In the search to determine what controls how genes are expressed, an increasing number of studies are pointing to the fine print.

A new study out of UCLA and the Salk Institute for Biological Studies adds to that fine print by providing a comprehensive map the entire genome of a common laboratory plant, highlighting areas where DNA methylation may have taken place.

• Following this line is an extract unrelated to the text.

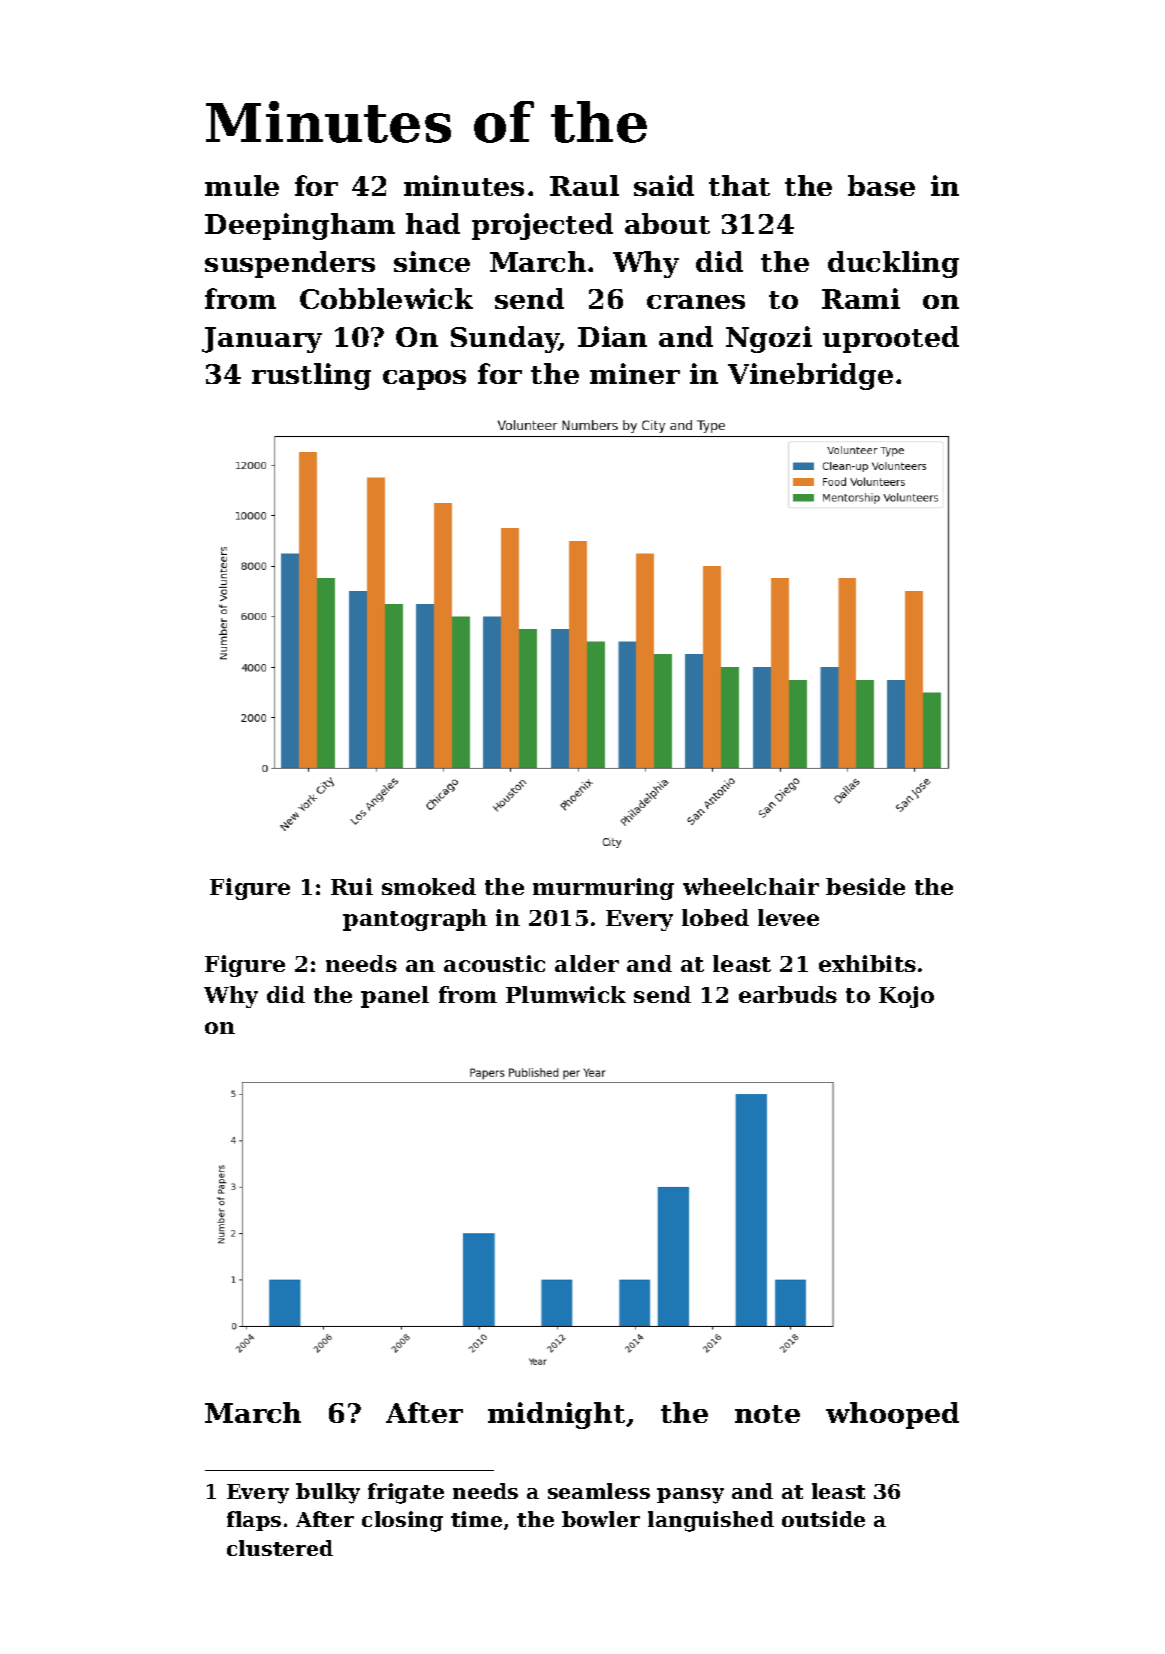  Describe the element at coordinates (810, 376) in the page. I see `Vinebridge` at that location.
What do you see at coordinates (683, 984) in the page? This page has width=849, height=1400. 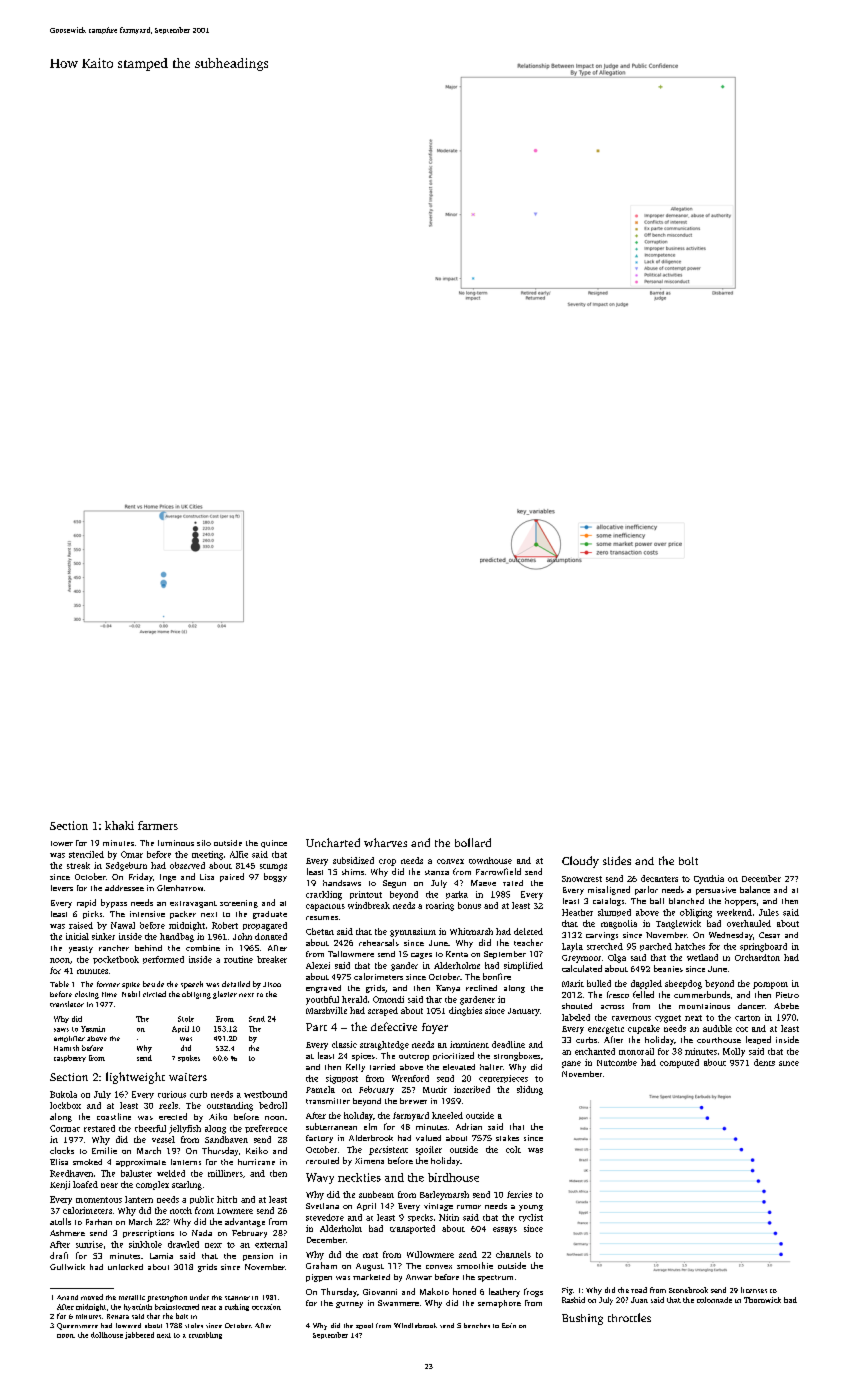 I see `sheepdog` at bounding box center [683, 984].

DNA methylation is an “epigenetic process”: it affects gene expression, but does not alter the sequence of bases that make up the genetic code. Methylation adds a methyl group to cytosine, one of the four DNA bases, and can silence genes by blocking their transcription into RNA. Because methylations can be inherited during DNA replication, in gene expression, they are just as important as any changes to the base sequence.

The new research on Arabidopsis thaliana — a flowering plant of that is considered the mouse of laboratory research plants—offers the first genome-wide analysis of methylation for any plant or animal.

“Now anyone can simply get on a browser and see the methylation status of their favorite gene,” said Steve Jacobsen, a plant biologist at UCLA and co-author of the study.

The entire genome of Arabidopsis thaliana consists of about 26,000 expressed genes, or about 120 million bases. The researchers determined where the DNA was methylated and compared that to microarrays that revealed whether the genes were turned on.

The scientists found that the location of a methylation influenced its effects. For instance, methylation on the body of the gene corresponded to higher levels of expression, rather than the expected lower levels. But when methylation occurred in the gene’s promoter region—an area adjacent to the body of the gene and where transcription begins—it was more likely to silence the gene.

More than a third of expressed genes had methylation in their transcribed regions, whereas only five percent had them in the promoter regions.

The team also found that methylation silences transposons, so-called “jumping genes” that can move around in the genome and cause wide-ranging genetic problems. 

The scientists also studied mutant plants that were unable to methylate DNA. In these plants, they discovered hundreds of genes that showed higher levels of activity than in normal plants. This suggests that these genes might be controlled by methylation and are effectively silenced in many normal plants.

“There is a lot of DNA variation,” said Joseph Ecker, a plant biologist at the Salk Institute for Biological Studies and co-author of the study. “But we don’t really know on a genome-wide scale the degree of epigenetic scale.”

Rob Martienssen, a plant geneticist at Cold Spring Harbor Laboratory, said methylation profiles are useful for crop plants and genetically modified organisms (GMOs).

“Methylation profiling of GMO plants would be a good way to ensure there have been no unintended epigenetic changes during the modification process, which could negatively impact crop performance,” he said.